Ensuring students have access to advanced courses: We think that enriching courses can be included in our curriculum even when they have lower enrollment than we’d like. For years, the administration has refused to offer a formula that would account for the total number of students we teach so that our high-enrolled courses can balance the occasional low-enrolled course that offers such rich experiences for our students.
Committing to a safe, family-friendly work environment: The University System of New Hampshire wants to dramatically increase insurance costs on faculty and staff. We pledge to fight this attempt to burden our families at the worst possible time. We know USNH has the money to weather temporary deficits. More than that, we aim to ensure safe working conditions, new resources for new parents, and to help faculty on the tenure-clock if tragedy strikes their family.
Enhancing the transparency of the onboarding process for new faculty: We want to help new faculty be able to negotiate effectively their credit and time towards promotion and tenure.

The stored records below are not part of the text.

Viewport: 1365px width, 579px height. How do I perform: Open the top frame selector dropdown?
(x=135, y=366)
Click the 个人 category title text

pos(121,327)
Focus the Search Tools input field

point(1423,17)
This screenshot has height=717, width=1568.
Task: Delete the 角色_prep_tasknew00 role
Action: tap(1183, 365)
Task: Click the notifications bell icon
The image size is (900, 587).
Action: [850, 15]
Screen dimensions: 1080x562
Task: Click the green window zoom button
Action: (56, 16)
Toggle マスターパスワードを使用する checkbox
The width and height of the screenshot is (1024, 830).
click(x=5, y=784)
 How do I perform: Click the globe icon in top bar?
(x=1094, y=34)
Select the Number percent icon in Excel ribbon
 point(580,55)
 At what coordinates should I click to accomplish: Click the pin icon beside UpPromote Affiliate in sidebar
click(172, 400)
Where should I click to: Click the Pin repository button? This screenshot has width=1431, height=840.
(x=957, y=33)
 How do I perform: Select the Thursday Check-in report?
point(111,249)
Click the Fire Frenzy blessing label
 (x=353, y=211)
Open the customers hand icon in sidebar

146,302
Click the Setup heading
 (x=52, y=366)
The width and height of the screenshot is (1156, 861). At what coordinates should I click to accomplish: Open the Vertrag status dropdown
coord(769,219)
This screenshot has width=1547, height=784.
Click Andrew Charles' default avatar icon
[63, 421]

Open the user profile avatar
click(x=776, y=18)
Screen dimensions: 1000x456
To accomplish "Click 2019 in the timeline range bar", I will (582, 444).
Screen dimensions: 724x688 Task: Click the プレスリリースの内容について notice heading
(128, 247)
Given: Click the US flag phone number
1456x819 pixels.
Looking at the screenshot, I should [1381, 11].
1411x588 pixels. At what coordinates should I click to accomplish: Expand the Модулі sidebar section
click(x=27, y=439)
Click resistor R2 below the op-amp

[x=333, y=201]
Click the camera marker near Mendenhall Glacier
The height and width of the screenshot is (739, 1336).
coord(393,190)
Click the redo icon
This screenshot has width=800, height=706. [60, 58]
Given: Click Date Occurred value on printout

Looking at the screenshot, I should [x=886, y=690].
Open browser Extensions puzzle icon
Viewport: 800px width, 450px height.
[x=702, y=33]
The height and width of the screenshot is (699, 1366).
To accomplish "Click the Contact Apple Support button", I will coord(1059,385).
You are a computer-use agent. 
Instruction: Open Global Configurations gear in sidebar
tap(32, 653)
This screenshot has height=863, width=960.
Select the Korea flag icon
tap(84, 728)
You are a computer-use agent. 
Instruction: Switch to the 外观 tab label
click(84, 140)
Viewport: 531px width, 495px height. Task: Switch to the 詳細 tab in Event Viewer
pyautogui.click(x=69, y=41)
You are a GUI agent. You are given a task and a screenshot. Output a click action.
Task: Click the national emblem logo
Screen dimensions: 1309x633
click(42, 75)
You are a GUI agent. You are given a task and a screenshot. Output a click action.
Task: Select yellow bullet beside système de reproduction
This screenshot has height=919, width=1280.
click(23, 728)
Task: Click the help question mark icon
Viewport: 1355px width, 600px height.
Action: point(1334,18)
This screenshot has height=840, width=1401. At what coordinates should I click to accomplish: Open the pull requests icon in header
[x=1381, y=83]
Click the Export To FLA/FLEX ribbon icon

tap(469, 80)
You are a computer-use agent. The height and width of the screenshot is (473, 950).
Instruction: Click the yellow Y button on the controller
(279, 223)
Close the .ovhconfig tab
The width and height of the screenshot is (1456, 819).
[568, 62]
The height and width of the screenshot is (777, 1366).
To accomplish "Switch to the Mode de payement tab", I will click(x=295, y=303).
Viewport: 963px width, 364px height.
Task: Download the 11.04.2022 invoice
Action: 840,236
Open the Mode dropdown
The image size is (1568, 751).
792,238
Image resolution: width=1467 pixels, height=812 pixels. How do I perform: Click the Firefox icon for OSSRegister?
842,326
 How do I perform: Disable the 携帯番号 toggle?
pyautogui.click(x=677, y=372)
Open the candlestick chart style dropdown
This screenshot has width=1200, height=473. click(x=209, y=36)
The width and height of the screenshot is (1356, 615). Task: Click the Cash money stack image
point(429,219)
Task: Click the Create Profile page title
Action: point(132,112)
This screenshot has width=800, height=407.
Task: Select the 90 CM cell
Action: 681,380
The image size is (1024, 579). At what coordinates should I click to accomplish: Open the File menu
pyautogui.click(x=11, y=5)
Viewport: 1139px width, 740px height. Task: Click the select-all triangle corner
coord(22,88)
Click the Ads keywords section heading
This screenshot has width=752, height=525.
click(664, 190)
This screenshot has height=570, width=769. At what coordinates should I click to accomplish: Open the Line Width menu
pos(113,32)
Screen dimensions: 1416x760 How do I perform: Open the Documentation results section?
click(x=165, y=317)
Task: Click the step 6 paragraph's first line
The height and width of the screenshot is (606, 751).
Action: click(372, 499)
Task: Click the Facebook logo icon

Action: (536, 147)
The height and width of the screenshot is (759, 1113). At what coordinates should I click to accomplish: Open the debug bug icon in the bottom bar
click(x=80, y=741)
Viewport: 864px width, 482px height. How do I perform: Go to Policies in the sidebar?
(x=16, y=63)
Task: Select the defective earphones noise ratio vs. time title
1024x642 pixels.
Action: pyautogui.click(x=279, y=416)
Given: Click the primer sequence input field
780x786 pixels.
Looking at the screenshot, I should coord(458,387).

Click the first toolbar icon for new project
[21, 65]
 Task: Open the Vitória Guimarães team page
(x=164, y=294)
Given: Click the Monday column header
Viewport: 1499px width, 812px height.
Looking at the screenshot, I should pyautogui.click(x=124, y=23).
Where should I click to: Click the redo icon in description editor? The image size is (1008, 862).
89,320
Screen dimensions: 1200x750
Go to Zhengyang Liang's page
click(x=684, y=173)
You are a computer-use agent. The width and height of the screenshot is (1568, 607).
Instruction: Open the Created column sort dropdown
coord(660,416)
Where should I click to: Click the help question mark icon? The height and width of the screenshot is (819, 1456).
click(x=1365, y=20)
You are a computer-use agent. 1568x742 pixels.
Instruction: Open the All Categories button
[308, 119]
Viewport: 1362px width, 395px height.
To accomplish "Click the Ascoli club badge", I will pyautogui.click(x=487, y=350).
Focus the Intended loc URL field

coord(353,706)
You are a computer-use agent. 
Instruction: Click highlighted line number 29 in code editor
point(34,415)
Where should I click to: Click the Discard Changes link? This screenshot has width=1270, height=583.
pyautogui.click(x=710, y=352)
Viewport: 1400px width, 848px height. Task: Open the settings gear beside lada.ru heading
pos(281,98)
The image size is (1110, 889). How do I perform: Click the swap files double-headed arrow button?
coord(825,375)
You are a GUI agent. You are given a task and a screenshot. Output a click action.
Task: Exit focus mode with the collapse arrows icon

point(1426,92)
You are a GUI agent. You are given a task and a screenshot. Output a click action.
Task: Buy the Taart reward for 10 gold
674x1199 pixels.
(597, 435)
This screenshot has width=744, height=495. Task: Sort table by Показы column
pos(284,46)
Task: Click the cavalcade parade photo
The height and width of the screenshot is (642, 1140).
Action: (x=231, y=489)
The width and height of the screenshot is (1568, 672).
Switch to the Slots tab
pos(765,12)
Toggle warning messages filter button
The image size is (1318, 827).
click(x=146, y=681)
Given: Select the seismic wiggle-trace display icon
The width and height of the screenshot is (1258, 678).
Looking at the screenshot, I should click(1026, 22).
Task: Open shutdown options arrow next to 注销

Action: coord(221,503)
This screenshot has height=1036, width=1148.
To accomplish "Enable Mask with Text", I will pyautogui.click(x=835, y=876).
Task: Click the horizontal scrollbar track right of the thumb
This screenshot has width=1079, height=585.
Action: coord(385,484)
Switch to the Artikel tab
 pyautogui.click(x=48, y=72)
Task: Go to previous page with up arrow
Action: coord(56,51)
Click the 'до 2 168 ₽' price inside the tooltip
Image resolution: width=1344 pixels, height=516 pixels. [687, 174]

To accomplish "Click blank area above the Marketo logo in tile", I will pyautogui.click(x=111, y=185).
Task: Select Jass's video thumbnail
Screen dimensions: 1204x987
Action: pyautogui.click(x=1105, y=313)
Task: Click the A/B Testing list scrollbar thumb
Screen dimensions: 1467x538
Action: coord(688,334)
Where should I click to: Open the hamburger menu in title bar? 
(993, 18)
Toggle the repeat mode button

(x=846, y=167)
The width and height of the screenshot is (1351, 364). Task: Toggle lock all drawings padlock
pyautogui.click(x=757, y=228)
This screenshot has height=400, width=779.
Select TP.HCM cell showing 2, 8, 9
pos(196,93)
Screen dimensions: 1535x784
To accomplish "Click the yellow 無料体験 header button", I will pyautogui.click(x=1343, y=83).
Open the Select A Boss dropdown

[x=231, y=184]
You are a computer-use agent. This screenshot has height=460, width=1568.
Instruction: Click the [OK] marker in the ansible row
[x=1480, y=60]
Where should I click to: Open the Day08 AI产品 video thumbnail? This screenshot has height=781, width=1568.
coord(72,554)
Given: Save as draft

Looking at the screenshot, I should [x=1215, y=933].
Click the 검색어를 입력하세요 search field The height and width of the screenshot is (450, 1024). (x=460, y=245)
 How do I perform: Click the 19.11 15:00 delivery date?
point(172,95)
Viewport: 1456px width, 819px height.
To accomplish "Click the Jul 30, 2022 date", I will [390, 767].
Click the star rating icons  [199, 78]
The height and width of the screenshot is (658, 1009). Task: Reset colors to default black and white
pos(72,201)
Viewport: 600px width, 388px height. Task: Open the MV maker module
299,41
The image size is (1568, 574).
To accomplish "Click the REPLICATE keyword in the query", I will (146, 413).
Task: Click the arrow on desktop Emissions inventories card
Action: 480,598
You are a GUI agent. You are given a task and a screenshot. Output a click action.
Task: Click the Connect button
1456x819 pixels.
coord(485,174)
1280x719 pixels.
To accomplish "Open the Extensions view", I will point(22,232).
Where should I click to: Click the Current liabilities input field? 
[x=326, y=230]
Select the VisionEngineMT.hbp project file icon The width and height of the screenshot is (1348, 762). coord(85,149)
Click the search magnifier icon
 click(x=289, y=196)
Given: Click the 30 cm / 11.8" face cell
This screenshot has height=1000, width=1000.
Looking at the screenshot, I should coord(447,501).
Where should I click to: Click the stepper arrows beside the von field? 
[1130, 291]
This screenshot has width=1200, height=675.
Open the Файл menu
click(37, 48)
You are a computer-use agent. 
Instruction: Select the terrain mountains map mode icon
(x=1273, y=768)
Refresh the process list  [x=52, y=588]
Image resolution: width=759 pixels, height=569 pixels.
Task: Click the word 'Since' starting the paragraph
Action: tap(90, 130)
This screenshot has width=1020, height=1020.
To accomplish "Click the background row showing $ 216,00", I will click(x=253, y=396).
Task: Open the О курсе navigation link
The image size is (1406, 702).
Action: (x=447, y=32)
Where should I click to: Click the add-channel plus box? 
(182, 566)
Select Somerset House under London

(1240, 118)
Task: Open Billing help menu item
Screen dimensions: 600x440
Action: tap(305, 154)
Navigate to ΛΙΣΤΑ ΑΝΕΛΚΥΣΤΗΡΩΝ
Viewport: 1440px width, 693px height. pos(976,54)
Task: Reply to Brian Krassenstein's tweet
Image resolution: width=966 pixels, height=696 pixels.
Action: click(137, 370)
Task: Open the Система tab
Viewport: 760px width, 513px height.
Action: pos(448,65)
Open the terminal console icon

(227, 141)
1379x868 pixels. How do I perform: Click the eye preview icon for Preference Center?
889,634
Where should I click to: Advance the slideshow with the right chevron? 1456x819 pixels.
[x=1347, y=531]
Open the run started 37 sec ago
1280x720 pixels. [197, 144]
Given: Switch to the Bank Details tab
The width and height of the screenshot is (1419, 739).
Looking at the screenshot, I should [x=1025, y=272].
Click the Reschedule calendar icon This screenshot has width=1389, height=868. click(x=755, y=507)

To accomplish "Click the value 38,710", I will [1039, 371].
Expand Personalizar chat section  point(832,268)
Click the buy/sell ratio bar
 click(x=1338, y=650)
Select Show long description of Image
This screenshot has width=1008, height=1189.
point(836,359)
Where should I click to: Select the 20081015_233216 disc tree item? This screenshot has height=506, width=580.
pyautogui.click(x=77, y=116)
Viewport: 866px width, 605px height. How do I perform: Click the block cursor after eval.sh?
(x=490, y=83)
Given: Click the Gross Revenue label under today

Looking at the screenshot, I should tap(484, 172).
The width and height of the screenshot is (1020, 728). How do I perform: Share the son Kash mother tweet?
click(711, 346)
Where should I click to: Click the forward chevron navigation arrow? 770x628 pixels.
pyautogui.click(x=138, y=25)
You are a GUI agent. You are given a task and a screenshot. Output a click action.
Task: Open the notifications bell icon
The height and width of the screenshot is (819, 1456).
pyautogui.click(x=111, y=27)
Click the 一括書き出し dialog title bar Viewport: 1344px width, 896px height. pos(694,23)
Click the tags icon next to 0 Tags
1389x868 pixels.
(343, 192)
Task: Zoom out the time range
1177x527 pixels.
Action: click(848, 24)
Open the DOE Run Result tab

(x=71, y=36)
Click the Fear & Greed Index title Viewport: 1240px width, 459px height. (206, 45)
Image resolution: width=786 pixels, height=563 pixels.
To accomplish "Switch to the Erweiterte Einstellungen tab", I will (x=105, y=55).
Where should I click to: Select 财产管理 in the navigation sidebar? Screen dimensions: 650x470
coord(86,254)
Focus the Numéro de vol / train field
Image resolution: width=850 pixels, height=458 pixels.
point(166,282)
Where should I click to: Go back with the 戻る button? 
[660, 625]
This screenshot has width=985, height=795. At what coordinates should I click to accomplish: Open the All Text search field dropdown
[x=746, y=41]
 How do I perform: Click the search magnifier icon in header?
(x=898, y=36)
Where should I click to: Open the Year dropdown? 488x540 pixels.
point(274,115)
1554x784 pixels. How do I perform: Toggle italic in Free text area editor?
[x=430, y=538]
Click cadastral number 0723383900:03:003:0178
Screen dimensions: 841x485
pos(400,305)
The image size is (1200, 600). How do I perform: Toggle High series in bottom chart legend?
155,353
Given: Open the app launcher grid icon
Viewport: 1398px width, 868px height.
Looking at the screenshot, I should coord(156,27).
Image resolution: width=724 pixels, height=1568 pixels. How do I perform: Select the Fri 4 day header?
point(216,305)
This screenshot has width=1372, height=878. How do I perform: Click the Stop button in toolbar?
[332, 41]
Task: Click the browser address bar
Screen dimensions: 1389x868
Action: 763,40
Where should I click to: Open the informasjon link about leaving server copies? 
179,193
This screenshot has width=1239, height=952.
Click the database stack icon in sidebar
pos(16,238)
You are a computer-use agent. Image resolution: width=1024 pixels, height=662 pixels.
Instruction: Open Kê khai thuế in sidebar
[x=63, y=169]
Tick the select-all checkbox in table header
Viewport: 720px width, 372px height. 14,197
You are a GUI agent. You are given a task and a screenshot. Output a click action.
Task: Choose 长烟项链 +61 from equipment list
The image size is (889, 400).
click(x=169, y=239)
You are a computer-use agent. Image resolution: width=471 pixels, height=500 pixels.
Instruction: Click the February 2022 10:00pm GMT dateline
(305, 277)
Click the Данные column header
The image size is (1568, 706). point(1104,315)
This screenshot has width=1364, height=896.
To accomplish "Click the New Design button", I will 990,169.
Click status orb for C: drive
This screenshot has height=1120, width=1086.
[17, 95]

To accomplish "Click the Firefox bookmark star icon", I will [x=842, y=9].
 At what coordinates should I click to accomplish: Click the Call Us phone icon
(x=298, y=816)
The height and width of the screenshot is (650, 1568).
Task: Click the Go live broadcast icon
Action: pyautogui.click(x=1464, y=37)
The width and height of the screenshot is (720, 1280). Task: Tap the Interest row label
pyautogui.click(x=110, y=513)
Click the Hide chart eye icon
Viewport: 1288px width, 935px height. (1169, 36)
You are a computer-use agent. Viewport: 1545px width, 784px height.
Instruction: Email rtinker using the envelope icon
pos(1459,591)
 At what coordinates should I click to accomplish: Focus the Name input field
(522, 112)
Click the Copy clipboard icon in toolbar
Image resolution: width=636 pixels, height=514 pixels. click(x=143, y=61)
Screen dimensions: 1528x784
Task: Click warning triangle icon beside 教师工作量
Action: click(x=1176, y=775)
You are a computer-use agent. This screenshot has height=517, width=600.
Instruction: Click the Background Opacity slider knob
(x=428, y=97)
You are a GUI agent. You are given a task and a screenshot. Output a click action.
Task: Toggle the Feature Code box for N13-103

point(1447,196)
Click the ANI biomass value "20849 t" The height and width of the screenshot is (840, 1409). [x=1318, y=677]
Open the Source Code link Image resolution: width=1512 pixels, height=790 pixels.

Recognizing that you’re working harder than ever: We’ve heard your concerns and made them into proposals to better match your work plan to your actual workload. Even better, we want to ensure that there’s funding for your next sabbatical so that you can take time to invest in the projects that make Plymouth State innovative.
We cannot keep doing more with less. Our motto of Ut prosim (That I may serve) does not mean we must sacrifice ourselves to the institution. We must hold the line so that USNH sees that overworking and underpaying employees is a bad deal for everyone. With millions in cash and short-term investments, they can afford to support faculty and staff. We seek nothing short of a fair contract.